Risks of cardiovascular disease and diabetes in the D:A:D study
Investigators from the D:A:D study reported on the impact of early weight changes after starting treatment. The study cohort has well-validated information on cardiovascular disease and diabetes, collected on 43,011 people living in Europe, the US and Australia over the past 20 years.
The study population was 74% male, with a median age of 39 years at baseline, 37% were current smokers, had a median baseline body mass index of 23, and a quarter had a baseline BMI above 25, indicating that they were overweight or obese.

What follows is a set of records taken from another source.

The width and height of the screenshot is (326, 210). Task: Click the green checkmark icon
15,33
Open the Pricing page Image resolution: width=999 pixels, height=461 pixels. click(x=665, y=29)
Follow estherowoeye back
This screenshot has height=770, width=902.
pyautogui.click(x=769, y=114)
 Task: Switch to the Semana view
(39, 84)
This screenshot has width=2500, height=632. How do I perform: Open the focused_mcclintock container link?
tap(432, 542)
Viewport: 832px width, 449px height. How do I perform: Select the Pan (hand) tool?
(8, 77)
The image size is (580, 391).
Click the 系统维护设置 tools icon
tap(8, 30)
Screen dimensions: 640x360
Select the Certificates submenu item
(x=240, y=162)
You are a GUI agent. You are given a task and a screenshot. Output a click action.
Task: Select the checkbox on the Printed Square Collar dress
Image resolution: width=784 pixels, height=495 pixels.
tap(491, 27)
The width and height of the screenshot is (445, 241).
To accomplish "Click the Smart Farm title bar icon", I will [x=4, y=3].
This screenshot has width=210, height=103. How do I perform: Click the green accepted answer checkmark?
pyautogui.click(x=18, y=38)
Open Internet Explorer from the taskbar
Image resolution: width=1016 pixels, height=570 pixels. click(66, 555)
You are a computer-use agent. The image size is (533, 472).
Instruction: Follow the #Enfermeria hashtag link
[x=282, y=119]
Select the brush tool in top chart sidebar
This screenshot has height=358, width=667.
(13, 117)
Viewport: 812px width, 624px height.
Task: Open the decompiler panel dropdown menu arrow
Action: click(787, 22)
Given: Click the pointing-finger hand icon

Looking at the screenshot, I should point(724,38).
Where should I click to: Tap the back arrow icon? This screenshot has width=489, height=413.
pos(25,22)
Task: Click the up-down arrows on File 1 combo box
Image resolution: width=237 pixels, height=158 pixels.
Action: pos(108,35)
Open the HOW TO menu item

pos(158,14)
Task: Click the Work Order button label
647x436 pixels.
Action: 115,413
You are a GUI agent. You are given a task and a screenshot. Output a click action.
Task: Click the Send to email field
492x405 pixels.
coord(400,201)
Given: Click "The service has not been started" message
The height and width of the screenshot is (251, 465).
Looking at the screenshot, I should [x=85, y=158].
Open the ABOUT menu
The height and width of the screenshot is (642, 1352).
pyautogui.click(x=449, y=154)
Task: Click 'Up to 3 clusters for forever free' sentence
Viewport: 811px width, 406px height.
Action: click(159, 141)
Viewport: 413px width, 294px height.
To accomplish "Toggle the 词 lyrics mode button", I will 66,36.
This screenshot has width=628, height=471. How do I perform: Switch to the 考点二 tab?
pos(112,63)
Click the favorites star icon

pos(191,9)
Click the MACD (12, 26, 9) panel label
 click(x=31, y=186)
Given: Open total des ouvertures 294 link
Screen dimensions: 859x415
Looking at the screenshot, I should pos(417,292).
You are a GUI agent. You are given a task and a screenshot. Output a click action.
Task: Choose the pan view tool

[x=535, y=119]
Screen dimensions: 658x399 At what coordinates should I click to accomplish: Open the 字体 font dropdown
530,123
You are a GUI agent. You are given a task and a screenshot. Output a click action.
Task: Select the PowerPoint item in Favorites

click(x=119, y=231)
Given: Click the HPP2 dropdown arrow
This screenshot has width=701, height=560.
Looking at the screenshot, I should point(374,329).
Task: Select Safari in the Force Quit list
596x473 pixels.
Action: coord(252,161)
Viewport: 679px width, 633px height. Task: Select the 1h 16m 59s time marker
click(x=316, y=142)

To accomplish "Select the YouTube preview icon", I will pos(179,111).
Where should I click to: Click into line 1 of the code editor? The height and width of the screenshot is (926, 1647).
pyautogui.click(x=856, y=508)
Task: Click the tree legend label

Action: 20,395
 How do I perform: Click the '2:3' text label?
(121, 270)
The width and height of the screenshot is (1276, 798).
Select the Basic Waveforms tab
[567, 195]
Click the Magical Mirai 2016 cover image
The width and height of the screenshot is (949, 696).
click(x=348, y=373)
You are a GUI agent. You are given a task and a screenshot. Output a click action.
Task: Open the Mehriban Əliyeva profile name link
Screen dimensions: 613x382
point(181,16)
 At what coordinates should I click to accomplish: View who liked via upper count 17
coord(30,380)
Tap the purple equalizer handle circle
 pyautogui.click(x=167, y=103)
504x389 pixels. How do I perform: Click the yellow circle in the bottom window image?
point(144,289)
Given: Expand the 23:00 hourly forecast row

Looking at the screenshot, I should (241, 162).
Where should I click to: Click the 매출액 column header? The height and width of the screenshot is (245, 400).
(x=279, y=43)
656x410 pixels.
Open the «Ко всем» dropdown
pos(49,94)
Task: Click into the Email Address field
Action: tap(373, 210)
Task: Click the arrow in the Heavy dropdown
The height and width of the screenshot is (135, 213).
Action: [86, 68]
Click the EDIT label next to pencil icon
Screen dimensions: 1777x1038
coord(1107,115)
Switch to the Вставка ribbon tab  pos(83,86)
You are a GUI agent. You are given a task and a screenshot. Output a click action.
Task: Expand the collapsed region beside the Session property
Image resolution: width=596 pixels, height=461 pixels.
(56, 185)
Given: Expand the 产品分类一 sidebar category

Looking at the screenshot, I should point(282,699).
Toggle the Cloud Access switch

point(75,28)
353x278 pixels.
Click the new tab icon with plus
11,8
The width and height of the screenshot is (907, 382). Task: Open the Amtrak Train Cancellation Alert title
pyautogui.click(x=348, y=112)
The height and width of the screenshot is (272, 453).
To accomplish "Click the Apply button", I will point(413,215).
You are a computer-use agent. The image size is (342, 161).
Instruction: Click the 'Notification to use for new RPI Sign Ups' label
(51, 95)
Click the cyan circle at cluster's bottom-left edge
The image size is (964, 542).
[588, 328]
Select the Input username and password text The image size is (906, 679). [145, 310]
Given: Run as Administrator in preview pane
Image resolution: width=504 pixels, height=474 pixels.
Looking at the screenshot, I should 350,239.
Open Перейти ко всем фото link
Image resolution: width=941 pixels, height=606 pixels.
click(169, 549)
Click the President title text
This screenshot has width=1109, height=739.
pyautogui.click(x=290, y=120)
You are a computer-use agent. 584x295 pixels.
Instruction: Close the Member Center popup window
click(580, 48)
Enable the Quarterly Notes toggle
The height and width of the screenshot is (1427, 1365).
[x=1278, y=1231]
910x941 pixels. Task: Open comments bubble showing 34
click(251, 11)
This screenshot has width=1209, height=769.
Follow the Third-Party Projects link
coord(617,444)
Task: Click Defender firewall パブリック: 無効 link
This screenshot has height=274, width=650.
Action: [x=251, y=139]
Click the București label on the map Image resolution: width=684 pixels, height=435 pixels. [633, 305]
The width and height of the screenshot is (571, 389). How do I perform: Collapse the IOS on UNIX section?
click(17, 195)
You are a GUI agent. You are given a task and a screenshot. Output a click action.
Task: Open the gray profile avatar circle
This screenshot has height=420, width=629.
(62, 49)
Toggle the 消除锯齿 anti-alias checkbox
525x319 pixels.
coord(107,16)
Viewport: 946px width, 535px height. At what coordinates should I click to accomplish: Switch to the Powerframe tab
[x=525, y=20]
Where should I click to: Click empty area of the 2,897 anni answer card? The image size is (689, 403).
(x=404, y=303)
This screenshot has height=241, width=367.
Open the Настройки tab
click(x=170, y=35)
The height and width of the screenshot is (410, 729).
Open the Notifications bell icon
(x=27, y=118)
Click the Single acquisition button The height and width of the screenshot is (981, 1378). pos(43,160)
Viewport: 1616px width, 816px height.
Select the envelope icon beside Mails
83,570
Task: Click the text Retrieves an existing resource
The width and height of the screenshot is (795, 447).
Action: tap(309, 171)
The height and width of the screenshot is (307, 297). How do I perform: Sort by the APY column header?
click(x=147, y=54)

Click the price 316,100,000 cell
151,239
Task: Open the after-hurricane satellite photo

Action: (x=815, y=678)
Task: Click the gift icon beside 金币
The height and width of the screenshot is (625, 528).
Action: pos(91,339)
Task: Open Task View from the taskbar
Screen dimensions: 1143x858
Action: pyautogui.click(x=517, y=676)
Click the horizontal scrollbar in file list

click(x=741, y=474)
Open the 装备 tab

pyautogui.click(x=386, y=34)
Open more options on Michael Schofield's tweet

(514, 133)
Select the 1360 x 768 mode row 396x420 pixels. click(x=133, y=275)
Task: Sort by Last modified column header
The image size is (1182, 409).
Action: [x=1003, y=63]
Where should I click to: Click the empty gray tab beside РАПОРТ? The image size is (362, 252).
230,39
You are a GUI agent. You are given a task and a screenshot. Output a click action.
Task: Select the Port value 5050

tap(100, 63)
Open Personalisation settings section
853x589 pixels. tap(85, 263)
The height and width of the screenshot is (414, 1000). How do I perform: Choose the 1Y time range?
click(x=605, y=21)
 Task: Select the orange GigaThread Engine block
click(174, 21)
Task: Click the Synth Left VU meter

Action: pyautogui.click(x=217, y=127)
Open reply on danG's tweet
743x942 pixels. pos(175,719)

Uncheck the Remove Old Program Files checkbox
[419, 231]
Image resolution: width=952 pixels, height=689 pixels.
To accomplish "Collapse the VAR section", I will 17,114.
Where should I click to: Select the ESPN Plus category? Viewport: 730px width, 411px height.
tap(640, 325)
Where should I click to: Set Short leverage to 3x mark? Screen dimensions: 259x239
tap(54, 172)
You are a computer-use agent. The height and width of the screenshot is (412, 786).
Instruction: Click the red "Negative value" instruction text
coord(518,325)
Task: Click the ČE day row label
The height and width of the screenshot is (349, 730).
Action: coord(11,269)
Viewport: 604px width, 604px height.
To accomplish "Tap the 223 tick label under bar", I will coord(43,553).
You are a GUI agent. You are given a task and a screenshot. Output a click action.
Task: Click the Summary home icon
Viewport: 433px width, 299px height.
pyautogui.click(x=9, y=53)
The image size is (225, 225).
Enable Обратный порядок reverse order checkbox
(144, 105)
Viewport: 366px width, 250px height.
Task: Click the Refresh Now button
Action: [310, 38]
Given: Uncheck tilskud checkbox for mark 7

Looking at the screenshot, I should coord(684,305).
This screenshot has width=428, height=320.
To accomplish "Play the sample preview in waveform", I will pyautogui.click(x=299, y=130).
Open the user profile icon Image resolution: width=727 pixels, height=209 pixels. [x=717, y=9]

The investigators looked at risks of cardiovascular disease according to baseline BMI and change in BMI during the follow-up period. The analysis did not include details of the antiretroviral medications taken by participants, 63% of whom had already started treatment at the time of their first weight assessment in the study.
They found that the risk of cardiovascular disease did not increase in people who gained weight, regardless of baseline BMI or the amount of weight gained. However, there was some evidence that weight loss in people with lower baseline BMI was associated with a higher risk of cardiovascular disease.
The risk of diabetes consistently rose 1.5 to 2-fold across all baseline weight categories when body mass increased by at least 2kg/m2 (compared to weight remaining stable).
The investigators say that it is unclear if these results apply to people taking modern antiretroviral regimens containing integrase inhibitors or TAF. They also lack information about diet and exercise and observed very few clinical events at high and very low body weights or in women or non-whites.
Hill A et al. Risks of metabolic syndrome, diabetes, and cardiovascular disease in ADVANCE trial. Conference on Retroviruses and Opportunistic Infections, abstract 81, March 2020.
Update: Following the conference presentation, this research was published in a peer-reviewed journal:
McCann K et al. Implications of weight gain with newer anti-retrovirals: 10-year predictions of cardiovascular disease and diabetes. AIDS, 35: 1657-1665, August 2021.
Petoumenos K et al. Changes in body mass index and the risk of cardiovascular disease: the D:A:D study. Conference on Retroviruses and Opportunistic Infections, abstract 83, March 2020.